§ **Recorded data**:

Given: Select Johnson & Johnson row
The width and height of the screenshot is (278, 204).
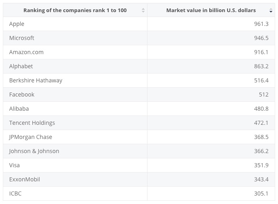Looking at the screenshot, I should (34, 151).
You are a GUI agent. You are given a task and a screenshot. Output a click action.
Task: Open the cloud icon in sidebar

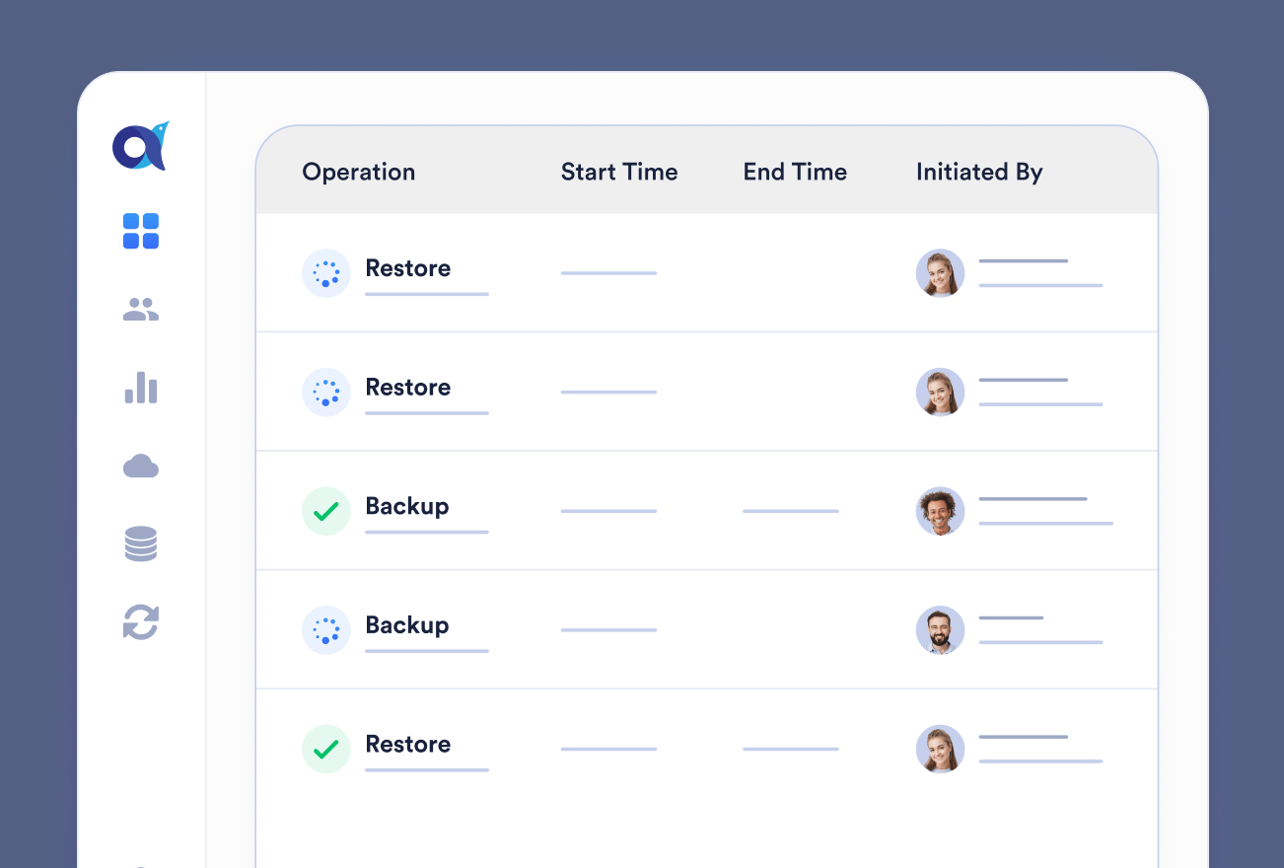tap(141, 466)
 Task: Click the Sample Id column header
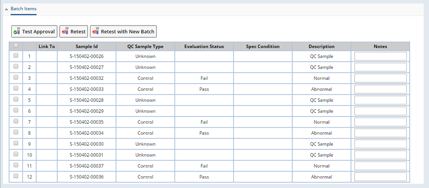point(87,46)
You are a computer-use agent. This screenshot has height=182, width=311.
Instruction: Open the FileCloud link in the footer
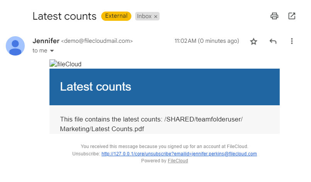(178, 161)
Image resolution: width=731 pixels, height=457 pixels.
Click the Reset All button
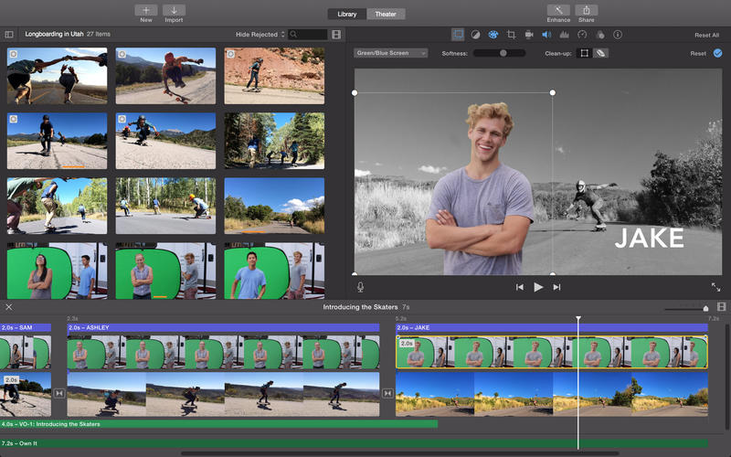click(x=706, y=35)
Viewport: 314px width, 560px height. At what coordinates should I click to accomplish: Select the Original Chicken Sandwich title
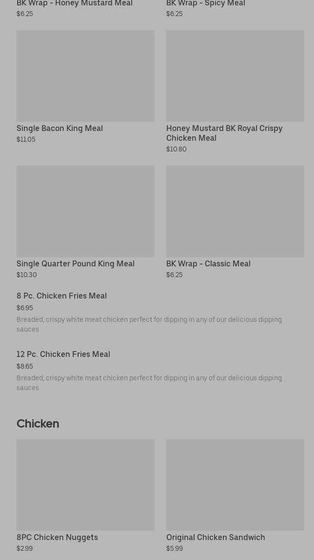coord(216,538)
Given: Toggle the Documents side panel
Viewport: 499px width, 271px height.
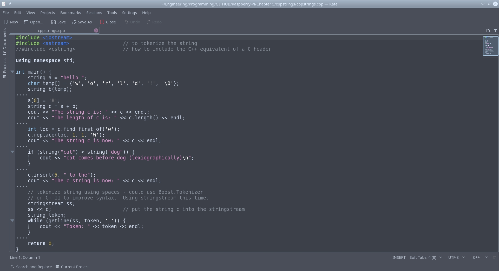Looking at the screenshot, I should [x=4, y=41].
--
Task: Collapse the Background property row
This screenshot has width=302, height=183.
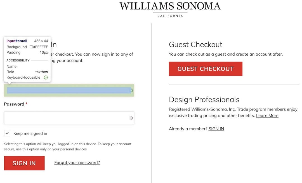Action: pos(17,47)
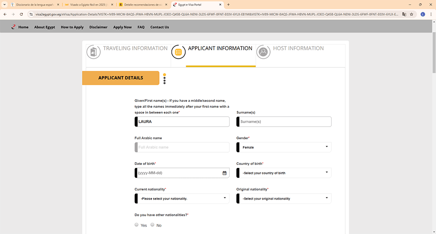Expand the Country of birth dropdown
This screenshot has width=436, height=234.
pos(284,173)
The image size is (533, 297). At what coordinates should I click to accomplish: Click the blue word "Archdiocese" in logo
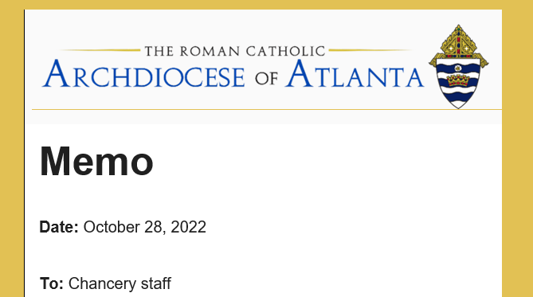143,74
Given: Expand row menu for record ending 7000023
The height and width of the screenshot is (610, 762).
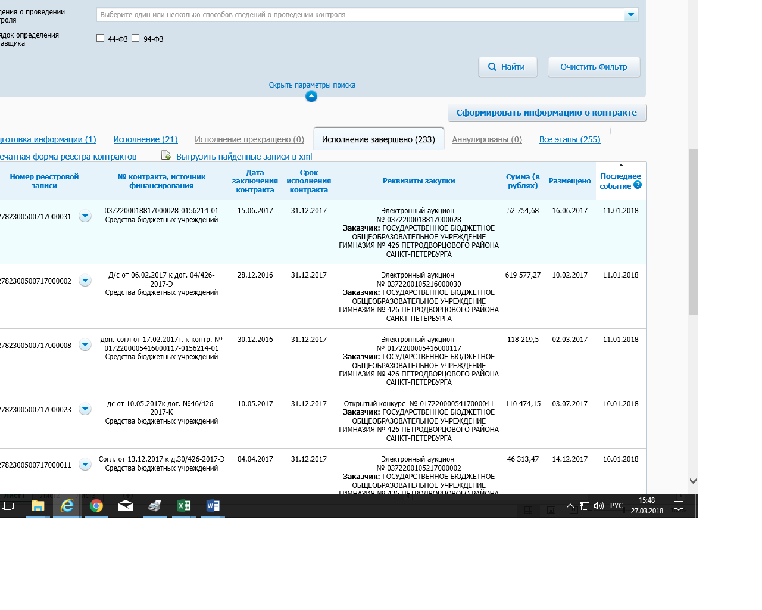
==
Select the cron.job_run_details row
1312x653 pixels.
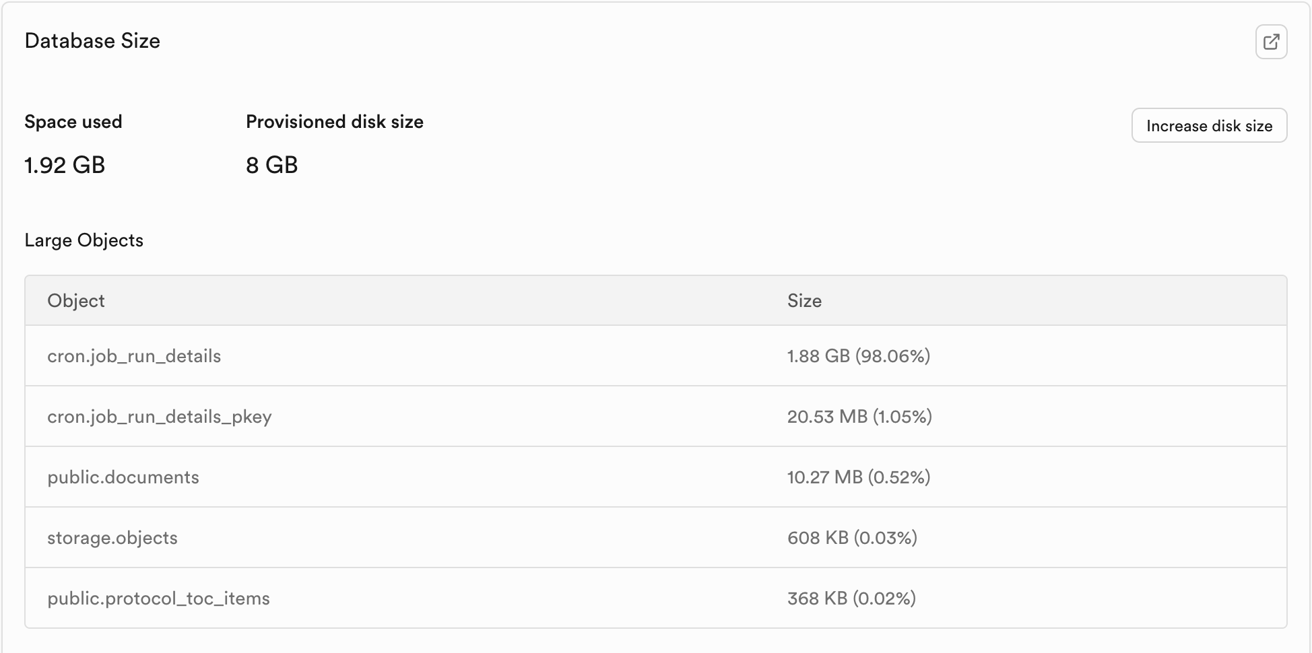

§ **Task brief**:
Find every line in the records that holds the word "agent", then state the count alone.

§ **Task answer**:
2